::: Task material :::

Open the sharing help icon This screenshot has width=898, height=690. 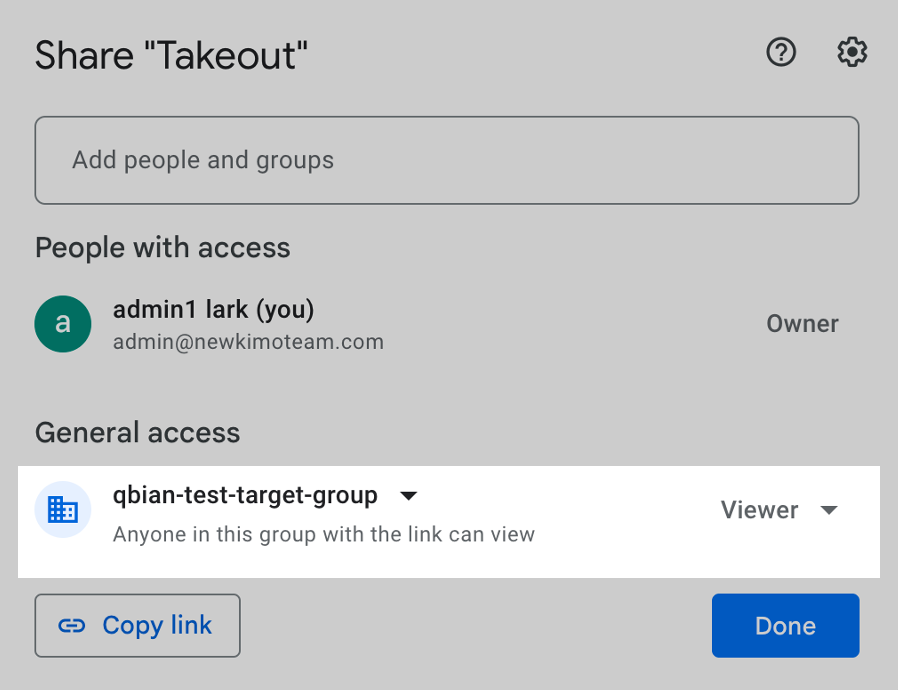pyautogui.click(x=780, y=52)
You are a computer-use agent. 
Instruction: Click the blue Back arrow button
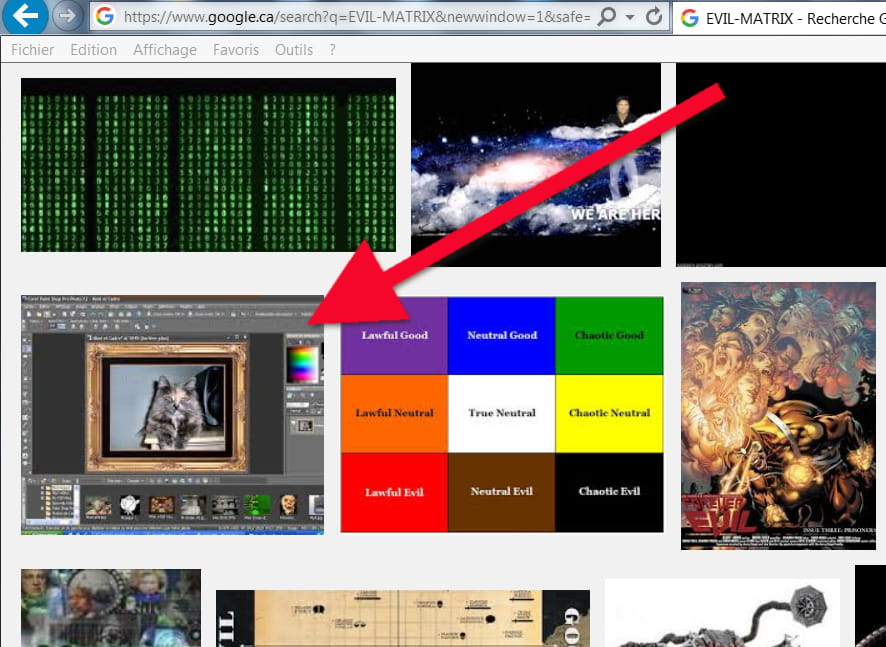coord(24,16)
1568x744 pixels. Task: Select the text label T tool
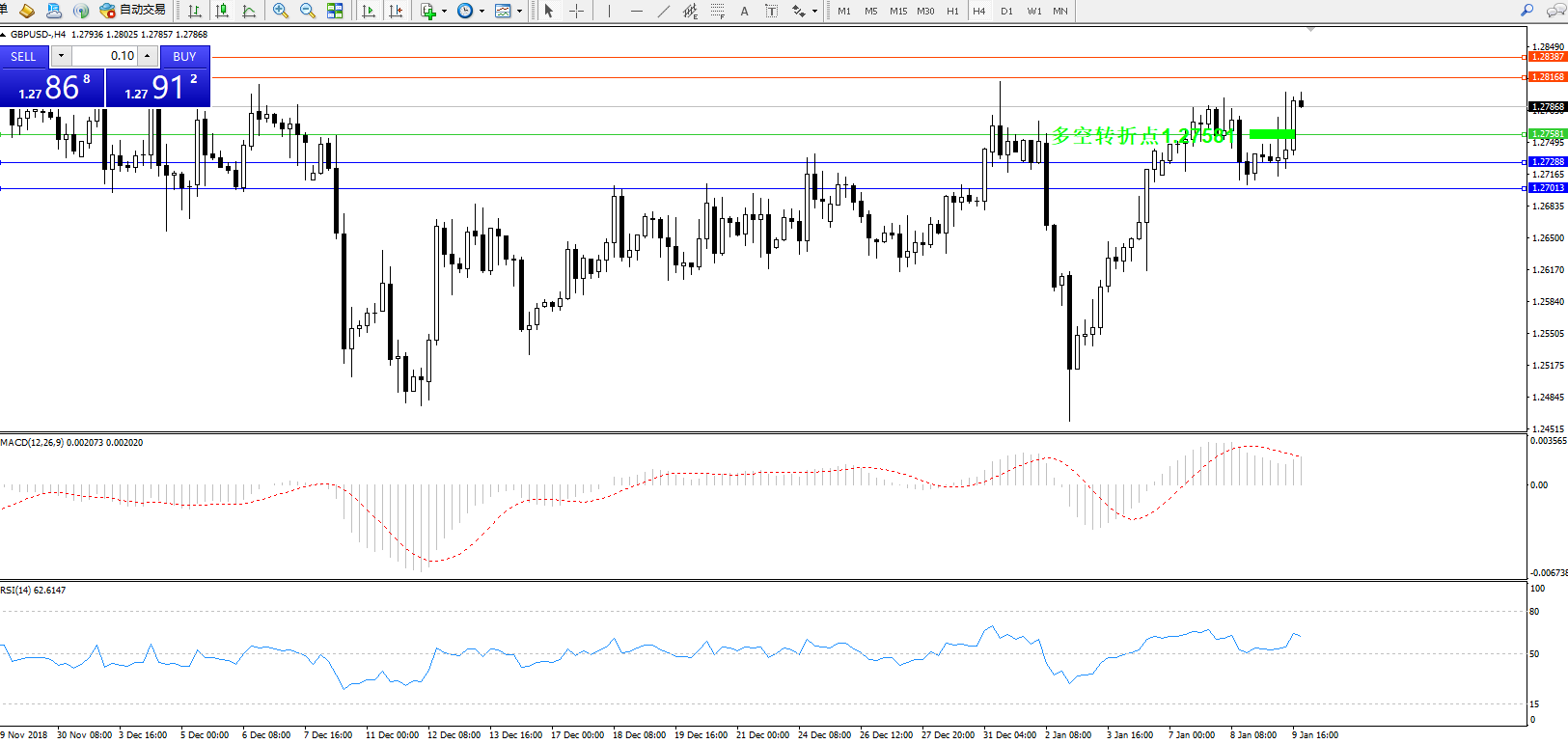pyautogui.click(x=771, y=11)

:::

(Your goal) Please copy word for word the lines of the listing above, starting at the line that contains "You are a computer-use agent." and ending with the last line of the listing, both included. Leave the pictures out.

(Reply to the task)
You are a computer-use agent. 
Instruction: Click the blue Back arrow button
coord(24,16)
1568x744 pixels. Task: Select the text label T tool
pyautogui.click(x=771, y=11)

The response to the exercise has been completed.